Tabii ki saray kısmını sadece dışarıdan severek devam ettim. Hiç bir şehirde sarayları, içerideki şaşaayı sevemedim. Bu yüzden artık içeri girmiyor, dışarıdan bakıp yoluma devam ediyorum. Kalenin son ucundaki ulusal müze binasını da ziyaret edip karşıya geçmenin bir yolunu bulmak niyetindeydim. Saray, müze bir yana, bir kuzgunlu kapı vardı ki, o benim buda kalesinde en sevdiğim şey oldu.

Girişinde bekleyen aslanlara selam verip, meşhur zincirli köprüden yürüyerek Peşt'e geçtim. Dün gece Serkan'ın gösterdiği yerleri bir de gündüz gözüyle görmek istiyordum. Köpürden sonra ilk karşıma çıkan deak ferenc meydanını geçip opera binasına yönlendim. Gece ışıklarla nasıl güzelse gündüz de aynı güzellikteydi, hatta bir sonraki programın beze basılmış fotoğraflı afişleriyle çok daha güzel görünüyordu. Opera binasından sonra, ünlü Andrassy caddesini takip ederek-mümkün mertebe- gölgede yürümeye devam ettim. Artık içecek bir şeylere ve serin bir yerde biraz oturmaya ihtiyacım vardı. Aklımda dün geceden gözüme kestirdiğim bir kitap evi vardı. Adını tam hatırlamıyor olmama rağmen bulmam çok zor olmadı

1900lü yılların başında ünlü yahudi tüccar ailesi Goldbergerler tarafından yaptırılan ve budapeştenin ilk alışveriş merkezi ünvanını alan Parisi nagy Aruhaz, şimdi çok güzel bir kitapevi olarak kullanılıyor. Üst katındaki balo odası ise aynaları ve tavan tablolarıyla şu an çok şık bir kafe. Kitapçı kısmınında bir süre oyalandıktan sonra soğuk bir şeyler içip dinlenmek için kafe kısmında bir saat geçirdim.
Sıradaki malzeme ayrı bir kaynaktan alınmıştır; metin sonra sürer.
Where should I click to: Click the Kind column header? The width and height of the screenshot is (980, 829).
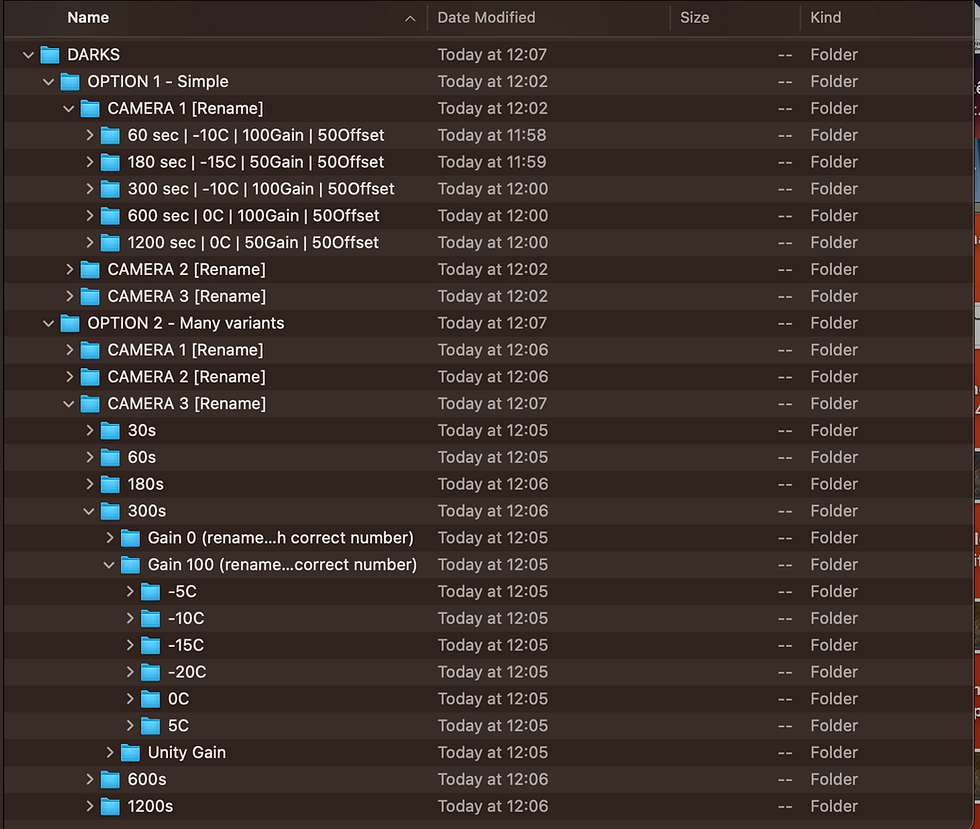[826, 17]
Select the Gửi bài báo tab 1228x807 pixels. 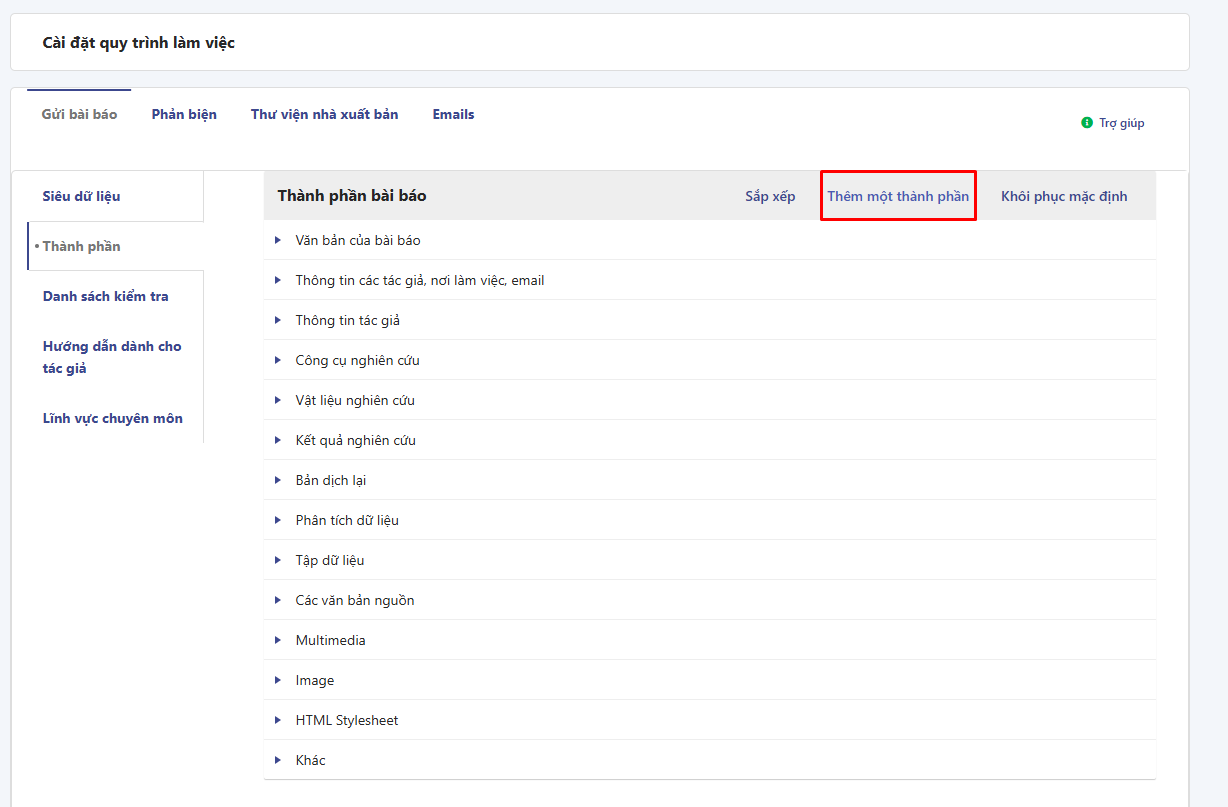(79, 115)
Evet dinlendim, ancak gündüz vakti içtiğim bira tabii ki uykumu getirmişti.  Eve dönüp bir süre dinlenmek akşam tekrar çıkmak mantıklı geldi, öyle de yaptım.

Yine couchsurfing üzerinden sözleştiğimiz hatta daha sonra Eindhoven'dan aynı uçakla geldiğimizi öğrendiğim Sandra'yla bir şeyler içmek için, akşam saat 8 gibi buluştuk. Sandra Hollanda'nın kuzeyinde bir hidroelektrik santralde mühendis olarak çalışan ve benim gibi her tatilinde yalnız başına spontane tatiller yapan ilginç biriydi. Lizst ferenc sokağındaki mekanların birinde bir şeyler yedikten sonra, ki bu kez yemeği hiç beğenmedim, deak ferenc meydanında yine bir önceki gece Serkan'la gezerken gözüme kestirdiğim Akvarium adlı mekana geçtik.

Akvarium gündüzleri bazen sanat etkinlikleri için kullanılan, geceleri ise Club haline gelen ve yer altına yapılmış büyük bir mekan, ancak mekanın kendisi değil üstündeki park daha popüler. Akşamları içkisini alan herkes soluğu orada alıyor. Bu gece gibi havanın da güzel olduğu geceler bazen oturacak yer bulmak dahi zorlaşabiliyor. üstelik parkın ortasındaki  süs havuzunun şeffaf tabanından Akvarium'un içini görmek de mümkün. Sanırım mekana Akvarium adını veren detay da buydu.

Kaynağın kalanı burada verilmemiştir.